Hereafter we explain how we used the luigi Python package in the ROMI Plant Scanner project. If you are not familiar with luigi, let's just say that it is useful to create long-running batch processes where you want to chain many tasks with dependencies and requirements.

In the context of the ROMI Plant Scanner project, we faced the challenge of creating complex pipelines, especially for the 3D reconstruction & analysis of a plant structure after its acquisition in the form of a series of RGB images. Several complex and fairly distinct algorithm are required to achieve our goals, and we thus decided to break down this chain of tasks to achieve greater modularity and robustness.

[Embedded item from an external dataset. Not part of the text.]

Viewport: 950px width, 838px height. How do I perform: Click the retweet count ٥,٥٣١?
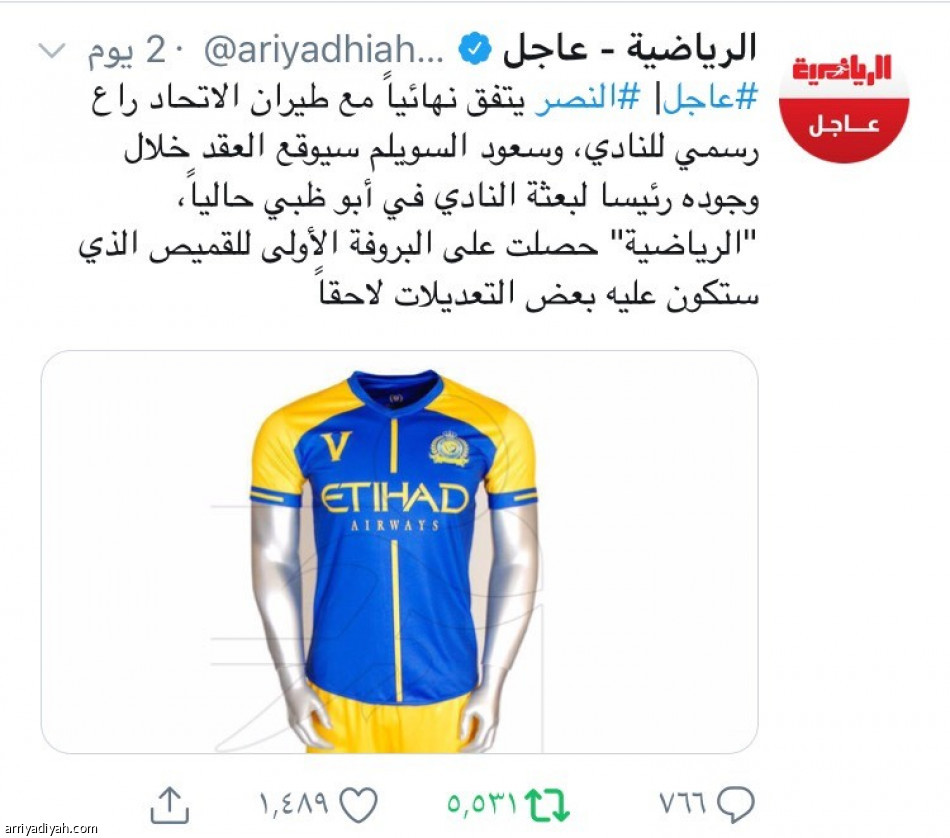[482, 805]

Using luigi led us to abstract several concepts like Task, Target & Parameter:

  • a task is limited to a single algorithmic operation with input(s), output(s) & parameter(s);
  • a target is a (set of) file(s) that can be the input required by a task or (one of) its output(s);
  • a parameter is a value controlling the algorithm;

Parameters & configurationLink

As we run luigi using the command-line tool, and the constructed workflow can be made of many tasks each with several parameters, we use TOML configuration files to define them. In addition to the TOML configuration file, the romi_run_task script requires the definition of two values:

  • the name of the ROMI task to run;
  • the name of the Scan dataset on which to run the ROMI task;

As we will see later, each "computational task" has an upstream task. Using these tasks dependencies luigi will create the required workflow. Hence you do not have to know or defines the required workflow to run a task, just call it and luigi will do the rest for you!

Target subclassLink

In order to check for a task requirement(s) or handle its output(s) luigi implement the Target class. As we use our own Python database implementation FSDB from plantdb, and it implements the concept of a set of files as a Fileset class, we subclassed the luigi.Target class as TargetFileset. It is thus used to get/create files from the FSDB database by our luigi.Task subclasses.

For example, the raw RGB images set obtained after a Scan task is the 'images' Fileset.

Task subclassesLink

This is where the computation is done with the run() method and targets are controlled with the requires() & output() methods.

Note

ROMI tasks do not use a Scan dataset identifier as it is assumed that they only work on one Scan at a time.